Training frequency for Olympic Weightlifting
New clients for online coaching in Olympic Weightlifting often ask how often they should train per week and state that it is their normal practice to train 5-6 days per week. Surprisingly, such clients are beginners relatively speaking, and not experienced high-performance Olympic Weightlifters.
There is a clear need, it seems, for information to help athletes make informed decisions about what is optimal training frequency in Olympic Weightlifting. Here is a table to get started:
Training Frequency Guide
|Sessions per week||Rationale|
|1||Training once per week is ineffective for Olympic Weightlifting, even for beginners. Progress will be tediously slow or non-existent. Too much time elapses between training sessions for the learning of skill or for the physiologic adaptation of the body. It might suit young children who play a number of sports provided training activities are age-appropriate and expert coaching is received.|
|2||Beginners in Olympic Weightlifting often start on two sessions per week and good progress in terms of skill development and physiologic adaptation can be made for the first six months of training. The time commitment is an easy adjustment to the athlete's life style and motivation and interest in training will generally stay high.|
|3||Training 3 sessions per week is normal for athletes who have moved passed 6 months of training experience and have a growing interest in the sport of Olympic Weightlifting. Provided good coaching is received, this level of training will suffice for novice athletes of 6-24 months experience and all adults of any age who might be described as "recreational athletes". Improvement in performance should be steady during the first 2-3 years.|
|4||Typically, athletes with more serious competitive intentions will start to ask about training 4 sessions per week at the 2-year experience mark, and sometimes earlier. This level of training is a big commitment and is not easily sustained. Athletes must learn to manage their lifestyle and free up other time commitments. The 3 non-training days are important to enable the athlete's recovery from the physical and mental stress of training 4 sessions per week. If the athlete is participating in other sports on non-weightlifting days, they must be aware of the risk of physical degradation if good nutrition and sleep habits are not maintained.|
|5||Training 5 sessions per week should only be considered by athletes of 4 years experience or more, and who are pursuing high level competition goals. This level of training frequency needs very careful management to avoid the athlete being exposed to risks of injury, over-training and psychological harm.|
|6||Training at this level is inadvisable even for high-performance athletes unless the athlete is strictly managed, and 1-2 sessions each week have ultra light and low-impact training content. The lack of rest and recovery that is likely to occur is a major risk for chronic injuries and psychological staleness.|
|7||All athletes in Olympic Weightlifting should have one day off from training each week at least.|
Training is an inflammatory process
As a direct result of the physical stress caused by training, the tissues of the body break down and the body needs time, rest and nutrition to build back up again. The training load for a beginner is usually small so the damage done is minimal. However, as the athlete progresses, so does the training load and the athlete will soon begin to experience soreness, fatigue, and a lack of capacity to train. Provided the athlete recovers well after each training session, these symptoms are temporary. However, if training is too frequent or insufficient attention is paid to recovery, the athlete will experience these symptoms on a more prolonged basis. There is an old saying that an athlete’s training is only as good as the amount of recovery that is achieved.

• _Using the information_:
1. Could you give again, word for word, the stretch of the weightlifting training article from "Training frequency for" through "high-performance Olympic Weightlifters."?
2. Which symptoms does the weightlifting training article say an athlete "will soon begin to experience" as the training load increases?

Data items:
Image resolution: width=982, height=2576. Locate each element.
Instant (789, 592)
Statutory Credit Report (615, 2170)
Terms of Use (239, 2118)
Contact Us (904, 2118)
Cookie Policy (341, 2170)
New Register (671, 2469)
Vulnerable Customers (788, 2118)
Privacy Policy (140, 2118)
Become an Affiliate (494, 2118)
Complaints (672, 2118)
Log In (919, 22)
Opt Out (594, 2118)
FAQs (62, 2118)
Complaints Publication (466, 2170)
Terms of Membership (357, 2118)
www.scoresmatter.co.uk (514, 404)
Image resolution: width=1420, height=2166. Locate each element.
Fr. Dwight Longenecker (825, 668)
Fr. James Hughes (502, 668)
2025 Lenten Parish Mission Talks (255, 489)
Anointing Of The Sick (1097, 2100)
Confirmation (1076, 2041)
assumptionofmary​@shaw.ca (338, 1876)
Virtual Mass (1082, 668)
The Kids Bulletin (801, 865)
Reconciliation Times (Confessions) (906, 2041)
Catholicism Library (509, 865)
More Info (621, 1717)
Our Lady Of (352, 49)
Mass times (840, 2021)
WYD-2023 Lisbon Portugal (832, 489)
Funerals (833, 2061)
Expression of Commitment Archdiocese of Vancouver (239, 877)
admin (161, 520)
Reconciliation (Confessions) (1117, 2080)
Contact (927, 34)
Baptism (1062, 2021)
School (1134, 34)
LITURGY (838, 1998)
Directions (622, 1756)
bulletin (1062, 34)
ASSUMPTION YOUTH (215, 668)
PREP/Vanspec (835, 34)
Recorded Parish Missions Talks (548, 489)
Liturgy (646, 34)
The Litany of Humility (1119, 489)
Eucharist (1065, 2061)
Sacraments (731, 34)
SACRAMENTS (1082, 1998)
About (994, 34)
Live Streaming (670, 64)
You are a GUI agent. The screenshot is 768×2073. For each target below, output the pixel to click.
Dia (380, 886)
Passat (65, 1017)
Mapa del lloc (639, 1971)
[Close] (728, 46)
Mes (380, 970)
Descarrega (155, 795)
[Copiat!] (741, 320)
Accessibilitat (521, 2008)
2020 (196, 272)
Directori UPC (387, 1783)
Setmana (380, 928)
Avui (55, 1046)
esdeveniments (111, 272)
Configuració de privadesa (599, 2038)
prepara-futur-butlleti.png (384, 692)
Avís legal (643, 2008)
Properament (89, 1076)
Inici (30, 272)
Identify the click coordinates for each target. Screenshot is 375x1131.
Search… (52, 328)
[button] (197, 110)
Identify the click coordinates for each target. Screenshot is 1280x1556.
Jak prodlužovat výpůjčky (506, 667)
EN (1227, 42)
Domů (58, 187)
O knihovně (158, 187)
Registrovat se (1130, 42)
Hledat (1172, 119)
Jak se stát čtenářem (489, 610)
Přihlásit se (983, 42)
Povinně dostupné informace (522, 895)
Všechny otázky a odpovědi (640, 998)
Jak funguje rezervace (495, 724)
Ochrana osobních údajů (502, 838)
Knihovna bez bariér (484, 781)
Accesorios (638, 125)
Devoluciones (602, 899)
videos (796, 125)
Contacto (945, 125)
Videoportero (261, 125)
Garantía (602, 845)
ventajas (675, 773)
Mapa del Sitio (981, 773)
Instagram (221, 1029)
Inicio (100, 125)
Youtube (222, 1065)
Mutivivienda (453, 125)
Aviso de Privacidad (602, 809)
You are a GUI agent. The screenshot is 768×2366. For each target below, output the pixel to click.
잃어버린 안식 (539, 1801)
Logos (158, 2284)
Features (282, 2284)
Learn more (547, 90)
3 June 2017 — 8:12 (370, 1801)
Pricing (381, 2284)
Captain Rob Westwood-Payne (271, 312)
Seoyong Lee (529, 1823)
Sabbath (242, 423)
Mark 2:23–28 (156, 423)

• _Results by task_:
1.
Training frequency for Olympic Weightlifting
New clients for online coaching in Olympic Weightlifting often ask how often they should train per week and state that it is their normal practice to train 5-6 days per week. Surprisingly, such clients are beginners relatively speaking, and not experienced high-performance Olympic Weightlifters.

2.
- Soreness
- Fatigue
- A lack of capacity to train